Change Data Capture using DMS

Shantanu Oak
4 min readOct 6, 2020

We can backup the mysql data in csv format using the “tab” parameter of mysqldump command.

# mysqldump -udba -pXXX test newcustomer — tab=/var/lib/mysql-files/

You will get the output that will look something like this…

# cat /var/lib/mysql-files/newcustomer.txt
1 ashok
2 akbar
3 anthony

The file can be easily uploaded to S3 using a command like this…

aws s3 cp /var/lib/mysql-files/newcustomer.txt s3://testme123/mysqlbackup/

Please note:
If you get an error while using mysqldump command, change the path. The correct path will be shown if you run this command at mysql prompt:

mysql> SHOW VARIABLES LIKE “secure_file_priv”;

Let’s assume I update the mysql table using a command like this…

update newcustomer set name = ‘ankit’ where id = 1;

Is there any way to know that original value for primary key ID 1 was “ashok” and it was changed to “ankit”? This information may be very important if the data is important and sensitive. This is almost impossible to know unless you have tried “Data Migration Service” by AWS.
_____

Here is a cloudformation template that will initiate the instance required for the task. It will also create source and destination endpoints.

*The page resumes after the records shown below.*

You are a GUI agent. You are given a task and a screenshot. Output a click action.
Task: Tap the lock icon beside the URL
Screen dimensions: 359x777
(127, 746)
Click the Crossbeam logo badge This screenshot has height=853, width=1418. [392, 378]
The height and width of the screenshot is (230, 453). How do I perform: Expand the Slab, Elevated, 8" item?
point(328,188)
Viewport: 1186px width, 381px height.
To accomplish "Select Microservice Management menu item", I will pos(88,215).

It will create a new S3 bucket to store all CSV files. You can select specific tables or skip binary data for quicker migration. The only step that is required from your side is to start the task from “Actions” drop down menu as shown in this image…

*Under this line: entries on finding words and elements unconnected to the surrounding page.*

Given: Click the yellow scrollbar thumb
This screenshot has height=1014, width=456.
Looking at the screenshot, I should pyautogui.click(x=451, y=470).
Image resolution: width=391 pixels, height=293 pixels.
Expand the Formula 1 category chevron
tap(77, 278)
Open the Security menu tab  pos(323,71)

Start Task from Actions drop-down

When you enable Migration, you have 2 options. 1) Full-load 2) CDC
The first one is like using the mysqldump command shown above. It simply saves the data as .csv files.
The second CDC (Change Data Capture) option is like mysql replication. It continuously monitors your data and records new values to S3. Since the old values are already written to one of the csv files, you get old as well as new records. This feature is very important for security audit and general trouble-shooting.

Just like replication, we need to enable binary logs for CDC to work. Use the following parameters:

server-id = 1
log_bin = /var/log/mysql/mysql-bin.log
expire_logs_days = 10
max_binlog_size = 100M
binlog_format = ROW
binlog_checksum = NONE

The first 4 parameters are the same as you use for replication. But the last 2 parameters i.e. binlog format and checksum are important for CDC to work.

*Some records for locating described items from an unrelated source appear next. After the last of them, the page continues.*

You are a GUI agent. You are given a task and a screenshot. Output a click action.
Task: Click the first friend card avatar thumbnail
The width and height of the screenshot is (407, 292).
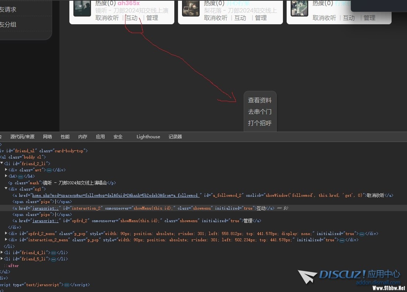coord(82,8)
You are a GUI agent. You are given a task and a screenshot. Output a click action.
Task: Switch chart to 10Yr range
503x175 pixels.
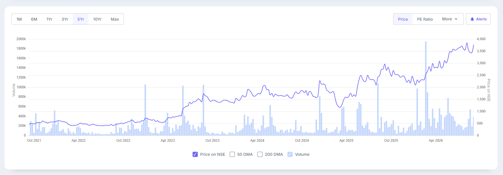pos(97,19)
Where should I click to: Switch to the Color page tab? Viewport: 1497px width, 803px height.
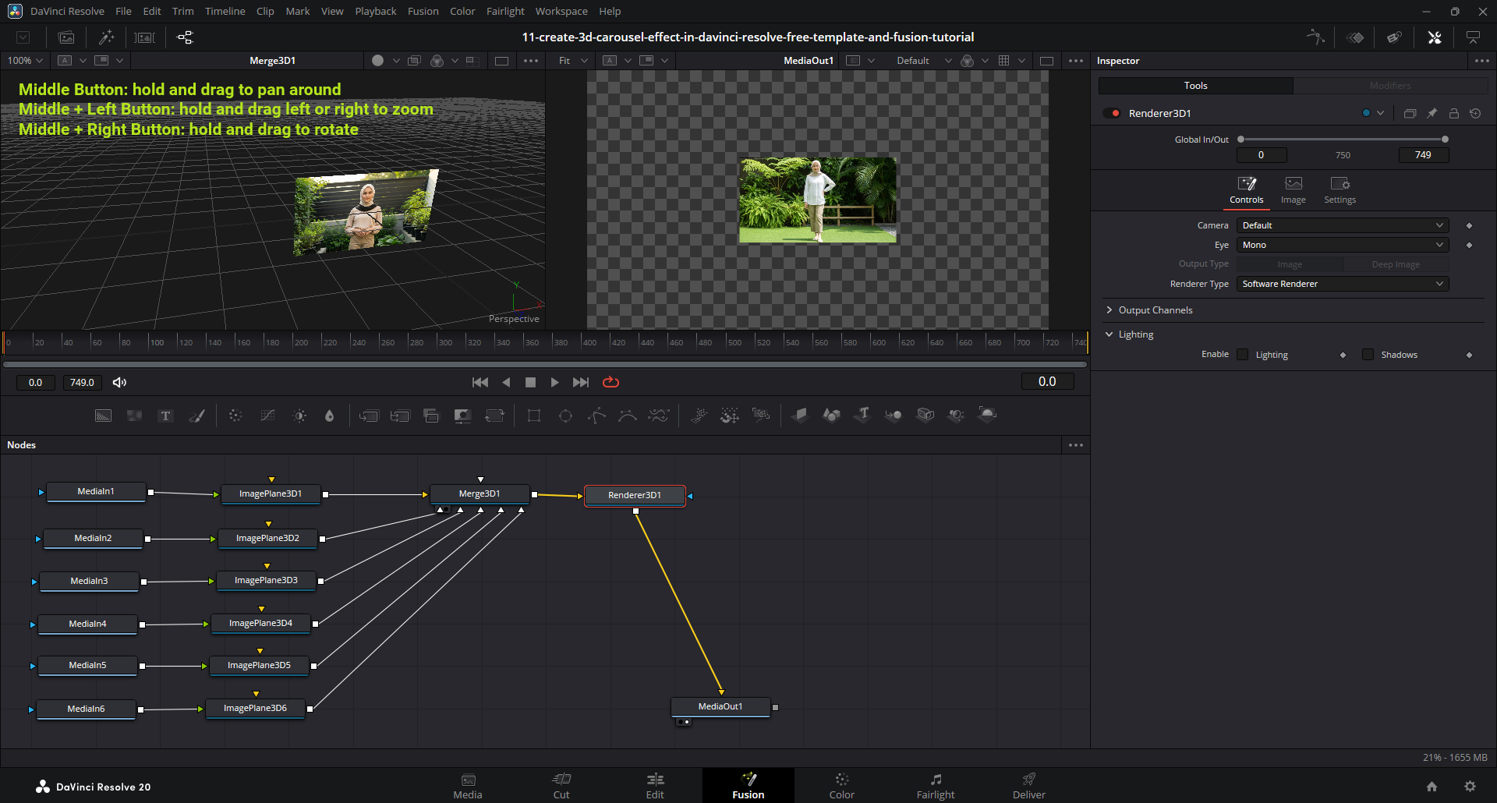click(x=841, y=785)
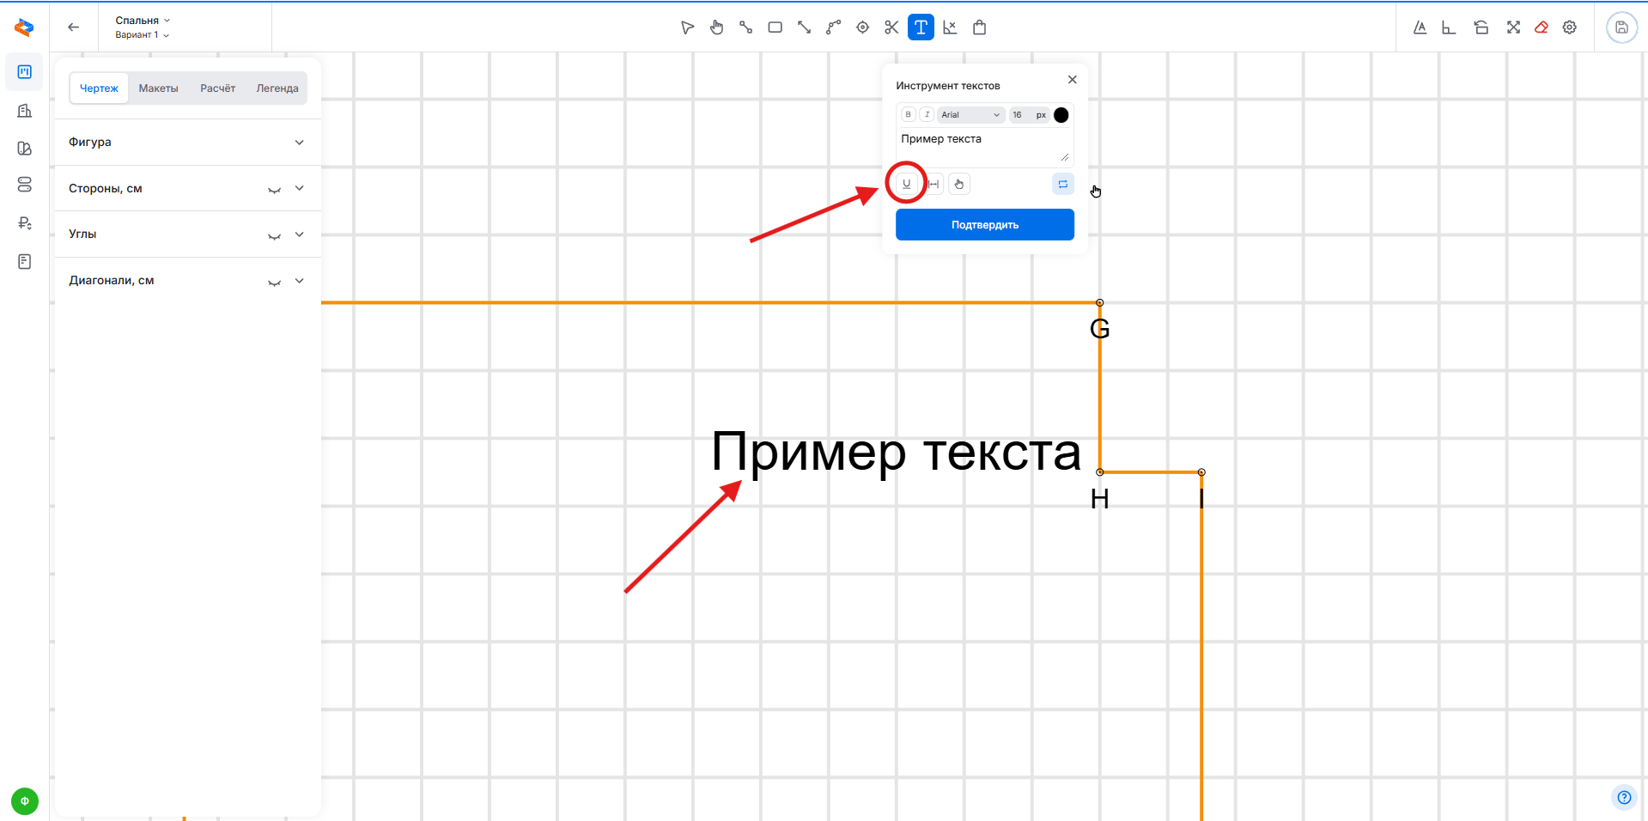Select the scissors cut tool
The height and width of the screenshot is (821, 1648).
pyautogui.click(x=891, y=27)
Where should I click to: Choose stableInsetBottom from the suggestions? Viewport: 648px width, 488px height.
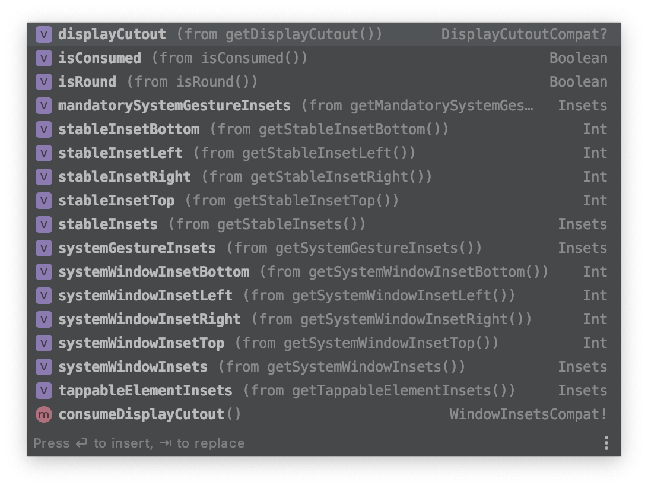coord(324,129)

Let’s create a table in “test” database.

create table newcustomer (id int, name varchar(100), primary key (id));

insert into newcustomer values (1, ‘amar’);
insert into newcustomer values (2, ‘akbar’);
insert into newcustomer values (3, ‘anthony’);

update newcustomer set name = ‘ankit’ where id = 1;

As you can see, I have inserted 3 records and updated one of them. How do I save both, old and updated values? This feature is built-in if you enable CDC (Change data capture) while creating the stack using the cloudformation template mentioned above. Your table will look like this in Athena…

Primary Key ID 1 has logged both (old and new) values

“Inserted” and “Updated” records are marked separately.

This is something that the programmers try to achieve using python, Java or php code. In most of the cases the application source code becomes too complicated and database very large because they use the “log table” on the same server to store old and new records. In case of CDC, the data is saved in S3 bucket, you can easily create Athena table:

CREATE EXTERNAL TABLE IF NOT EXISTS newcustomer (
`type` string,
`id` int,
`name` string )
ROW FORMAT SERDE ‘org.apache.hadoop.hive.serde2.lazy.LazySimpleSerDe’
WITH SERDEPROPERTIES (
‘serialization.format’ = ‘,’,
‘field.delim’ = ‘,’
) LOCATION ‘s3://mysqltos3-oktrailbucket-npn/test/newcustomer/’
TBLPROPERTIES (‘has_encrypted_data’=’false’);

You will need to change the columns and S3 location to match your data.

While using S3 End point, you can use extra connection attributes and convert the data to parquet.
You will have to add 1 line in the properties section of the endpoint and the template will look like this…

S3Endpoint:
Type: AWS::DMS::Endpoint
Properties:
ExtraConnectionAttributes: “addColumnName=true;compressionType=GZIP;dataFormat=parquet;”

CDC or “Change Data Capture” provides you the information that traditional replication does not. A slave can be promoted if master goes down. DMS may not be useful in that case. But it serves another purpose that is important for security and audit.

--

--